Le projet de texte du gouvernement, qui a jusqu’au 24 avril pour légiférer par ordonnance sur les plateformes numériques, est prêt (lire en pièce jointe le projet d’ordonnance et son rapport). Comme nous l’indiquait Mathias Dufour, l’un des inspirateurs de ce texte (lire son interview), cette ordonnance prévoit notamment les points suivants : 

  • une élection professionnelle dans le secteur des VTC et des livreurs.
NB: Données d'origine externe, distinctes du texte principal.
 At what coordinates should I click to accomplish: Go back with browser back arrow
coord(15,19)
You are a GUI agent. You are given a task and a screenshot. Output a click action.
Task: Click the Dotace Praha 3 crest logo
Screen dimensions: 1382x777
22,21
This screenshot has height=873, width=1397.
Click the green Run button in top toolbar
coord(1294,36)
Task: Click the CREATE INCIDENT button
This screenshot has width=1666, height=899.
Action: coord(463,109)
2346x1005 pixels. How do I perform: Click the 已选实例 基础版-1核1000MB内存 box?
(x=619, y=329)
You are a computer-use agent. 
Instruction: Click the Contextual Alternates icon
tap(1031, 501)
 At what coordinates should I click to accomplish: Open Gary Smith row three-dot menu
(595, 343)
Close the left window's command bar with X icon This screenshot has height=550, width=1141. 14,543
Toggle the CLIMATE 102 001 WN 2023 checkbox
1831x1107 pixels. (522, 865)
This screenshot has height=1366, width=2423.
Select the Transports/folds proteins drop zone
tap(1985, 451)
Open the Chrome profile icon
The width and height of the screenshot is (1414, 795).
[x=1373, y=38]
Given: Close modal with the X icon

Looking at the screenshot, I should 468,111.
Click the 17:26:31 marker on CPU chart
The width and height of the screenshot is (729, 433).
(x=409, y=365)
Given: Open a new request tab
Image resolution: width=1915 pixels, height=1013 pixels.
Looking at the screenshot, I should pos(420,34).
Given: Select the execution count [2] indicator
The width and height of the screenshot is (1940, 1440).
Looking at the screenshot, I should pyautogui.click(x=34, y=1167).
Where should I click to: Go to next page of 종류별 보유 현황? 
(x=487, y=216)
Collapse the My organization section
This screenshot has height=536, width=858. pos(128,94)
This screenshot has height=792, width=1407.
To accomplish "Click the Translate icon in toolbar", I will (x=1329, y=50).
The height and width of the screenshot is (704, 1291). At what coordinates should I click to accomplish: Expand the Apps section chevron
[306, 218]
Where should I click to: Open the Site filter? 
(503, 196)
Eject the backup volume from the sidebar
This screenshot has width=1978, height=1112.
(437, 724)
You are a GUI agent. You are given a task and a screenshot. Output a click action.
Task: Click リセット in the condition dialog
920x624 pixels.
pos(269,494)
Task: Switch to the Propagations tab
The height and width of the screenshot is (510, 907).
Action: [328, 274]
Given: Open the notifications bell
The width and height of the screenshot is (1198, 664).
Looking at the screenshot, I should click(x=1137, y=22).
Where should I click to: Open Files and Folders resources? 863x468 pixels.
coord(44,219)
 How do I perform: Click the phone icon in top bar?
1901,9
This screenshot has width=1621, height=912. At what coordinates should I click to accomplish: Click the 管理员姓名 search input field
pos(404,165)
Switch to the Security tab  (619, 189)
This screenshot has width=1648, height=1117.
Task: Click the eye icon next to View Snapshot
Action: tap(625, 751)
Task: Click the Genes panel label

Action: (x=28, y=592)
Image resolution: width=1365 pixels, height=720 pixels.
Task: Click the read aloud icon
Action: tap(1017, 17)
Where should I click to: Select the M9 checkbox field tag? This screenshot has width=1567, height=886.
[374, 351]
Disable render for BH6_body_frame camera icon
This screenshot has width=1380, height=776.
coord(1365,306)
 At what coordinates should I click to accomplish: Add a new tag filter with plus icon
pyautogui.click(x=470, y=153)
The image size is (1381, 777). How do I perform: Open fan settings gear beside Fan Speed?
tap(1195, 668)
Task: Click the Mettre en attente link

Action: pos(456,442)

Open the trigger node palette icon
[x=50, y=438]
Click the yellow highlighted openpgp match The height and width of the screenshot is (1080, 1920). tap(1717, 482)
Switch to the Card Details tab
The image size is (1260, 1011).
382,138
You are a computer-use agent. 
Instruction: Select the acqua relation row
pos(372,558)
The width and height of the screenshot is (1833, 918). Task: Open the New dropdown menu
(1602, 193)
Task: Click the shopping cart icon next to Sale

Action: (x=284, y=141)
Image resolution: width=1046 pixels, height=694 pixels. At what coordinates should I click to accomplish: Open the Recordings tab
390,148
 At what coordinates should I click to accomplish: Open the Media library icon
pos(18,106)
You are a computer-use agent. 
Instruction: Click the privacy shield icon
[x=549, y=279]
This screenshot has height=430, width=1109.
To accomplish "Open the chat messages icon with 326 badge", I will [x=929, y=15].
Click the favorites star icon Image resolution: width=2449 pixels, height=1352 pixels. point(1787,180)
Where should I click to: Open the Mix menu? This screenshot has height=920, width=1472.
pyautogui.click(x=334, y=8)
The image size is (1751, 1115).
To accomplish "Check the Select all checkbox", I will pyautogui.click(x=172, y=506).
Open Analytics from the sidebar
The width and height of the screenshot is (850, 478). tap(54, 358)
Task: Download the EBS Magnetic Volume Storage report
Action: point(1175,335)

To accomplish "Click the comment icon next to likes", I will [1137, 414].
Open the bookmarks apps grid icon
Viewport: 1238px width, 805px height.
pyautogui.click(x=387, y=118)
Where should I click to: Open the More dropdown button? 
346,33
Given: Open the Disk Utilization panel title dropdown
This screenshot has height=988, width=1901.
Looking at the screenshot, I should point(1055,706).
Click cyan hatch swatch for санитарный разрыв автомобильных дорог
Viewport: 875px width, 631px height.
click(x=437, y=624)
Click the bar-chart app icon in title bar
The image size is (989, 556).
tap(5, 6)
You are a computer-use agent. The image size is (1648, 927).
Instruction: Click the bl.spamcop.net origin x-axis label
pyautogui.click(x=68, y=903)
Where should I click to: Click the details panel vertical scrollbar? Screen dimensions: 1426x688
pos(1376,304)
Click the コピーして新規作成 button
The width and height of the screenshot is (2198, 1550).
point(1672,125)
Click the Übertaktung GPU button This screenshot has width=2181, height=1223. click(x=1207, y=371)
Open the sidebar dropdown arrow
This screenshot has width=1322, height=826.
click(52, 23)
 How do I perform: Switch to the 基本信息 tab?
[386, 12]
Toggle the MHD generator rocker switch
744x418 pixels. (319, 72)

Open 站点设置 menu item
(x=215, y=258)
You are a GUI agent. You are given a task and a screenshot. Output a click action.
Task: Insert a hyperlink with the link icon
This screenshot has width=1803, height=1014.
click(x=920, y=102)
Il s’agira d’un scrutin sur sigle, en mode électronique, organisé tous les 4 ans, les organisations élues (syndicats ou associations) devant ensuite désigner des représentants des travailleurs de plateformes;
  • le seuil de représentativité envisagé n’est plus de 5% mais de 8%, comme pour les branches professionnelles des autres entreprises;
  • le scrutin ne sera pas organisé par l’administration mais par une nouvelle « Autorité des relations sociales des plateformes d’emploi ».;
  • financée par une taxe payée par les plateformes, cette autorité, peut-on lire dans le rapport qui accompagne le projet d’ordonnance, devra également « gérer le financement de la formation et de l’indemnisation des représentants des travailleurs recourant aux plateformes » et « assurer la protection des représentants des travailleurs recourant aux plateformes, en rendant des décisions sur les demandes d’autorisation de rupture, à l’initiative de la plateforme, des relations contractuelles avec un représentant des travailleurs ». Enfin, elle devra promouvoir « le dialogue social entre représentants des travailleurs et plateformes, et collecte à l’appui de la mission des représentants, des statistiques relatives à l’activité des plateformes et de leurs travailleurs »;
  • le nombre de représentants à désigner par secteur (VTC et livreurs) et les modalités de cette désignation seront précisés par décret;
  • les représentants bénéficient de « jours de formation au dialogue social ainsi que de jours de délégation consacrés à la négociation » dont le nombre sera précisé par décret;
  • des dispositions protégeront les représentants des travailleurs contre les risques de discrimination de la part des plateformes : en cas de baisse d’activité, le travailleur pourra saisir le tribunal judiciaire et c’est la plateforme qui devra démontrer que la baisse de son activité n’est pas discriminatoire;
  • le dialogue social est organisé par secteur, la représentation des employeurs se faisant par des syndicats devant comprendre au moins 10% des travailleurs du secteur pour pouvoir signer des accords, etc.